Task details:
Beginning with the line where "has width=1512, height=800." appears, repeat every remaining line of the entries exactly, the last line included.

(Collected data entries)
--------------------------------
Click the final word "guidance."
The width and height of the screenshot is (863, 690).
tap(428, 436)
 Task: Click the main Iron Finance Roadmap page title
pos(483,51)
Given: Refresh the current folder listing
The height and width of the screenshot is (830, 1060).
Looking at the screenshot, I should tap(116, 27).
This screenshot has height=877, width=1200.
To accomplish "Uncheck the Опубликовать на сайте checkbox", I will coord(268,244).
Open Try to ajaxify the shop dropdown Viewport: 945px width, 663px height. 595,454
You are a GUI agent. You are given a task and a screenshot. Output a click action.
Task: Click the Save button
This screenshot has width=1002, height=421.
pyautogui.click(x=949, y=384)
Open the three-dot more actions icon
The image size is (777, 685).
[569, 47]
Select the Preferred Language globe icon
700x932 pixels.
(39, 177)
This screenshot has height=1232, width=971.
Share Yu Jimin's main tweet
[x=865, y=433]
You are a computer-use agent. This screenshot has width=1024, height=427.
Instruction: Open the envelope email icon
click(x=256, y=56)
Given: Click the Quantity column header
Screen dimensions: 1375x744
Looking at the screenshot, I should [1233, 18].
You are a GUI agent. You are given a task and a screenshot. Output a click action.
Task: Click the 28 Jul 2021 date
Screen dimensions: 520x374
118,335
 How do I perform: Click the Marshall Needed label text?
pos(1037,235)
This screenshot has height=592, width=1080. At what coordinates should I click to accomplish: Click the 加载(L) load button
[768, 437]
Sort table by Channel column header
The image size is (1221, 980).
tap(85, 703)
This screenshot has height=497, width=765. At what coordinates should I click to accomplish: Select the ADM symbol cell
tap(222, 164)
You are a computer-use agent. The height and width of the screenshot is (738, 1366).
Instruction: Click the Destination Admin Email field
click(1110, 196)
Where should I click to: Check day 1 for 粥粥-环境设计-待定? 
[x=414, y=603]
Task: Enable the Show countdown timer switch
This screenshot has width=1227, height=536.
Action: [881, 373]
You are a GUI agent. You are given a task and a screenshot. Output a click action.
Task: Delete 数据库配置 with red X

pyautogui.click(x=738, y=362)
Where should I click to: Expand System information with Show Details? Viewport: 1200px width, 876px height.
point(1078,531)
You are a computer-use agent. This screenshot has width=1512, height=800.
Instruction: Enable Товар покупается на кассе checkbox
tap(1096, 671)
--------------------------------
Solution for this exercise:
You are a computer-use agent. This screenshot has width=1512, height=800.
Instruction: Enable Товар покупается на кассе checkbox
tap(1096, 671)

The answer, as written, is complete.